Hopefully Jesus comes back with them in a year or so or is there another saviour that you're expecting?
 
These types of threads always attract the people who have no interest in said product but need to tell everyone in said thread why.
It usually has to do with them not being able to afford it and then marginalizing the product to justify not having it right away or at all. This goes for most tech.
 
The result of checkerboarding does give a better result than just straight up scaling via a TV scaler and such, but it is still scaling. I'm not arguing with results here.
I'm quite sure that in this case the correct term is interleaved rendering.

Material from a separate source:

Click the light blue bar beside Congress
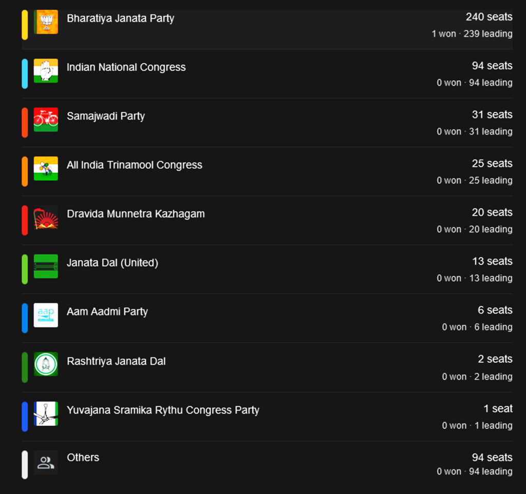The height and width of the screenshot is (494, 526). tap(25, 73)
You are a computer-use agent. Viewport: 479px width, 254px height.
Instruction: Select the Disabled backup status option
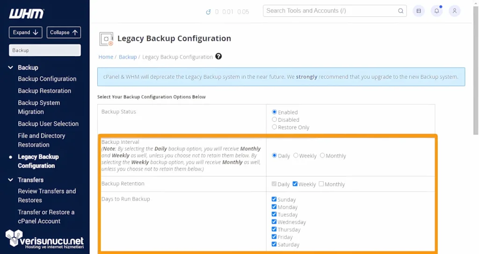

Someone earlier said that the starting resolution is 1600x1800 that is then reconstructed through chequerboard rendering to 3200x1800 and then upscaled to 4k. Is that not the case?

Edit: Elios83.
In case of 1800p checkerboard this is the case.
Some games use higher resolution to get directly to 4k. (Comparable to 1920x2160)
 
Checkerboard is 2 frames of data being used to produce a 4K image by means of a checkerboard, i.e. Alternate pixels take from the first and second frame. Each frame requires the power of 2 ps4s, hence why the pro is speced as such. Usually this sounds like a bad idea.... However the PS4 pro has special hardware to track geometary at 4K and I put that data somehow into the rendering process to make an image similar in quality to 4k. It is my understanding that looking at the images if you are not moving, produces an almost native 4 image. When the game moves, quality is still excellent but is compromised slightly.

Pretty close.

For some (hopeful) clarity;

The important difference is that it is a reconstruction algorithm, not an upscaling algorithm.

The best upscale algorithms will analyze an image in isolation, attempting to find known patterns - e.g. a high contrast edge - and upscale those element based on what it thinks it is. A high contrast edge is a pretty easy case to upscale if you can trace along the edge accurately enough.
This is actually how fxaa works, fwiw.

A reconstruction algorithm differs by having partial knowledge of the full image - there is a mix of native data and some missing data. E.g. you already know there is an edge and you know it's precise shape - you don't need to detect it or trace a guess of it - but you may not know some of its color. This is a much easier situation to reconstruct that will always produce a closer result to the ground truth because you have more data.
Compared to fxaa, you can actually think of MSAA as doing this in a way.

In the case of checkerboard, the missing pixels still have native 4k depth and 'id' (a unique value to identify their source). This allows you to know with certainty if neighbor pixels (or temporally reprojected pixels) come from the same object or not - so there is far less guess work involved in reconstructing the missing data, thus the result is going to be dramatically better than a pure upscale.
 
Yea gotta be honest, since owning my XB1 S I've yet to watch a UHD disc. Always nice to have the option but in reality they may have actually made the right call.
 
Yea gotta be honest, since owning my XB1 S I've yet to watch a UHD disc. Always nice to have the option but in reality they may have actually made the right call.

This would be a big deal to me if you could still rent Blu-Rays or if I had a 4k Tv. I'll hopefully have one in the next 12-16 months but UHD aint cheap, no rent = limited use. I swear I rented a Bluray every week starting in 2006 and 1080p sets were way more common than 4k at the time, yet it was less of a big deal than UHD...go figure.